Goal of the exercise:
Reproduce the top of the data verbatim, through and including the line that contains "Given: Click the Power".

Available records:
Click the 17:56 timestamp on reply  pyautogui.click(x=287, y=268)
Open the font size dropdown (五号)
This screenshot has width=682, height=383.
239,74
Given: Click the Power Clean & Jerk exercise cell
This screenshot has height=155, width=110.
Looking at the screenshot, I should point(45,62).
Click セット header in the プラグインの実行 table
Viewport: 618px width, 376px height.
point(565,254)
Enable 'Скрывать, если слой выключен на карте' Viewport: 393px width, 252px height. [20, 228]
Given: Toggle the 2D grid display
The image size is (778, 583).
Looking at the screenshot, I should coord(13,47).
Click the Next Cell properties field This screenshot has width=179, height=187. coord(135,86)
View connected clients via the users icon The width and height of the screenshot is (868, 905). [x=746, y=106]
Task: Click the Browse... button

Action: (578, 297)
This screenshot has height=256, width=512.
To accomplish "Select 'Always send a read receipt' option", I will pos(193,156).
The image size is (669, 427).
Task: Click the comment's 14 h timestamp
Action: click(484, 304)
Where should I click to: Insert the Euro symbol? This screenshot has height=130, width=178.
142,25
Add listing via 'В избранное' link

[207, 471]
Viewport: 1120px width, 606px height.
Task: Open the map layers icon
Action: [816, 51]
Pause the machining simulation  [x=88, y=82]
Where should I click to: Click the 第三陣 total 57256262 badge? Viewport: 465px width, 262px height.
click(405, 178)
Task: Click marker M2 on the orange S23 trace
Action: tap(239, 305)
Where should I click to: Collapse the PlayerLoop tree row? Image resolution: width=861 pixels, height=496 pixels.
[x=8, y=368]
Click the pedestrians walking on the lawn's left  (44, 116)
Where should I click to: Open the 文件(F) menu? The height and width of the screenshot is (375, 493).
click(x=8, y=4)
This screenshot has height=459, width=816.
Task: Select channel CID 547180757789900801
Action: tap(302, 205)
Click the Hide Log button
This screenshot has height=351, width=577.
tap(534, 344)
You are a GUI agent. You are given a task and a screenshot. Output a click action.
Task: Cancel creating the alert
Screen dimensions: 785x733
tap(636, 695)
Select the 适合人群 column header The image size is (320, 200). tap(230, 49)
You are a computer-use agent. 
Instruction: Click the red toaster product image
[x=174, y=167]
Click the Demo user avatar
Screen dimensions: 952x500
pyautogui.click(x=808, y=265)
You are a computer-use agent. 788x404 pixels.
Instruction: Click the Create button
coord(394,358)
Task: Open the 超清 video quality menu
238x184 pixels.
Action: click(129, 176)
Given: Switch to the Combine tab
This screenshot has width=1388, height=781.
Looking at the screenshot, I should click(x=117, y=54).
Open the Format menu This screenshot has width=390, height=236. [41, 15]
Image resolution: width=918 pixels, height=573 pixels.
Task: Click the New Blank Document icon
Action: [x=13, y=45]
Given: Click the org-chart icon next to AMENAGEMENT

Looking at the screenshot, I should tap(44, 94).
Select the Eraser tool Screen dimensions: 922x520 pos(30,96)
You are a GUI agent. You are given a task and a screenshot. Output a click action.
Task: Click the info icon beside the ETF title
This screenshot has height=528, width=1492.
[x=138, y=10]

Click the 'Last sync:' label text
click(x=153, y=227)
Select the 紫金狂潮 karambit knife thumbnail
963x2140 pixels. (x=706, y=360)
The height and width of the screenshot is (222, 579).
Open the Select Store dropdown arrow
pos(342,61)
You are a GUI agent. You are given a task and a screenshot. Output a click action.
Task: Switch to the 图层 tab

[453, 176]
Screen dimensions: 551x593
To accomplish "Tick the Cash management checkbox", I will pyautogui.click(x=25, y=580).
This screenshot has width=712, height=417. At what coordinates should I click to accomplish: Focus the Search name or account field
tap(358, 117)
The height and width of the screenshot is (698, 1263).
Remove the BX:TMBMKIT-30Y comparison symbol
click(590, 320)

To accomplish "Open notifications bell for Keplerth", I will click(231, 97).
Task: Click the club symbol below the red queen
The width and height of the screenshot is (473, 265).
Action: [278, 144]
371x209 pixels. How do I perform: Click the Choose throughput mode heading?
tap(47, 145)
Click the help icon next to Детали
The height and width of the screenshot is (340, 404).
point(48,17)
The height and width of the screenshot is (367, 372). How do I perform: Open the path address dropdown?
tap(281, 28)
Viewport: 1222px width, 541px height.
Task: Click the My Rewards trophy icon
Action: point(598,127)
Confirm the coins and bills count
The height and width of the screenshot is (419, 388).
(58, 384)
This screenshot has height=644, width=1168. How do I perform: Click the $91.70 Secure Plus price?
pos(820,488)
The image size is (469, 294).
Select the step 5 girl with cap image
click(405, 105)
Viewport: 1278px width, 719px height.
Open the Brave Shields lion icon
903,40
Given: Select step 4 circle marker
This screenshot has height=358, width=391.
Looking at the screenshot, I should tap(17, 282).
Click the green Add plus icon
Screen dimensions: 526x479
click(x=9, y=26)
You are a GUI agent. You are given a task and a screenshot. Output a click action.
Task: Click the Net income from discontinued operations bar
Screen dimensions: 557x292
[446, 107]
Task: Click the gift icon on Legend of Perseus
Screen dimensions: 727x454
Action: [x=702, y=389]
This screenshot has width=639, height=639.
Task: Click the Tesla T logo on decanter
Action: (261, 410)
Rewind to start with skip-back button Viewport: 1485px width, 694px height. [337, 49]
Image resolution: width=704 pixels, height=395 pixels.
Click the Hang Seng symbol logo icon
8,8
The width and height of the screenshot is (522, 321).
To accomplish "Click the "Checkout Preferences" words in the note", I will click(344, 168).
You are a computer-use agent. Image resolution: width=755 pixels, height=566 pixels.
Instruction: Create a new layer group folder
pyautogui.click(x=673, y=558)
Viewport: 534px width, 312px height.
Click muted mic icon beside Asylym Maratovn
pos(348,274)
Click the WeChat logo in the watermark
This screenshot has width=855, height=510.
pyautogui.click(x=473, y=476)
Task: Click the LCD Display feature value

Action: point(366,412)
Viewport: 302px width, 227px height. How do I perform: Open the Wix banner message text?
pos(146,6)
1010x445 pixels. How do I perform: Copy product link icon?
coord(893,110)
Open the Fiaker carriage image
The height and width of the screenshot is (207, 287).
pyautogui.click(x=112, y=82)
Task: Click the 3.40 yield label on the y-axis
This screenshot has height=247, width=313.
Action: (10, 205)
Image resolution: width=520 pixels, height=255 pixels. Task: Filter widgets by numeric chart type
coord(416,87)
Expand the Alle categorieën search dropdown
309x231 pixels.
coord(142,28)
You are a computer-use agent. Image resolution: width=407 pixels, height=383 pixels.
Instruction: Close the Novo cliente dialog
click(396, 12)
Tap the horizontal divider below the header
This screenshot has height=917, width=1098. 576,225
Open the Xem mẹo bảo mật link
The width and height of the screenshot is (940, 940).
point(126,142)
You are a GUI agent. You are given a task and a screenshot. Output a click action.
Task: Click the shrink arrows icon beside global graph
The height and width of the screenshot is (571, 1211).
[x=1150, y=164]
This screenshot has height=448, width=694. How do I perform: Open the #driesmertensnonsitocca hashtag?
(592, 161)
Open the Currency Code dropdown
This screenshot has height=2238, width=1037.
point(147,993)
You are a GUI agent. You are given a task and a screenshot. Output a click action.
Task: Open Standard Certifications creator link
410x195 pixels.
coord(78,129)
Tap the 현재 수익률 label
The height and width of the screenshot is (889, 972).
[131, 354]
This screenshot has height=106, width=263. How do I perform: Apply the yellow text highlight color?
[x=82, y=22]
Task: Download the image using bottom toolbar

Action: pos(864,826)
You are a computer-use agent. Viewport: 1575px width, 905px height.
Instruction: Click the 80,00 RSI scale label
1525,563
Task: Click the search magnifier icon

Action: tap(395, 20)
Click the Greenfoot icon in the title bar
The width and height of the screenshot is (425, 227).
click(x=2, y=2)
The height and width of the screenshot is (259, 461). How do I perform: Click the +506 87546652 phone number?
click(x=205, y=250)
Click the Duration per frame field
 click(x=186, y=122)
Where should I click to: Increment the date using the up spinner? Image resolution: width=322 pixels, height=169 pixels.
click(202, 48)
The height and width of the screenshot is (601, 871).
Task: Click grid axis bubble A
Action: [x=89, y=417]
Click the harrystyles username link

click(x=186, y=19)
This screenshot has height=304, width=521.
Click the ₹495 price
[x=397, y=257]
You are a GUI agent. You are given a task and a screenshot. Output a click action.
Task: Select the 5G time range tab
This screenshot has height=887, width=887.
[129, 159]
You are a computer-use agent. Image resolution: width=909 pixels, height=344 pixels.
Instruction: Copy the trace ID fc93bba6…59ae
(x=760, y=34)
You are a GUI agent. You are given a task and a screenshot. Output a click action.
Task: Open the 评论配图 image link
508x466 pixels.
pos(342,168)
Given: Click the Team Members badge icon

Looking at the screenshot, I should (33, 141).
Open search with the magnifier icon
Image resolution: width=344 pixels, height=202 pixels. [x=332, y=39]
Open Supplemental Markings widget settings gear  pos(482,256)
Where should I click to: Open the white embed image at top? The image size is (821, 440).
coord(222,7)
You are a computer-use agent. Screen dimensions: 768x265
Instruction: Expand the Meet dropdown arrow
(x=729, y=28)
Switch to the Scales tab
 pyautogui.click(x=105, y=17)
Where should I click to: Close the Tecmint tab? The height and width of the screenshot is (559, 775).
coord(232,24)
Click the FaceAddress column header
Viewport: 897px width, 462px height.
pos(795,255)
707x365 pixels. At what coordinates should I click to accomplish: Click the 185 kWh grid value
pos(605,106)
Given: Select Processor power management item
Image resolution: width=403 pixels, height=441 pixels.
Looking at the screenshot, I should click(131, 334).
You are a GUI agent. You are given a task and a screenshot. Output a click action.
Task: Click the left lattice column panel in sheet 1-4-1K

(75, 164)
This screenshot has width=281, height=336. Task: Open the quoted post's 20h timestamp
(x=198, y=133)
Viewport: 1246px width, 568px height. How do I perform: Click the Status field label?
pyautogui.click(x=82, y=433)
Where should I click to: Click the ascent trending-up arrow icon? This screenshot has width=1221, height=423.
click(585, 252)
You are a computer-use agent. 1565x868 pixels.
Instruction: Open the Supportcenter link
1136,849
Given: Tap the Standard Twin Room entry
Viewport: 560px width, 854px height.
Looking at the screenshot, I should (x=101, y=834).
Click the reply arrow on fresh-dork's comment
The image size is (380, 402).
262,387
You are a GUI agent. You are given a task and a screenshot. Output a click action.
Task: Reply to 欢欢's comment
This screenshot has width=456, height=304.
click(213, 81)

Finished task:
Click the 17:56 timestamp on reply  pyautogui.click(x=287, y=268)
Open the font size dropdown (五号)
This screenshot has width=682, height=383.
239,74
Given: Click the Power Clean & Jerk exercise cell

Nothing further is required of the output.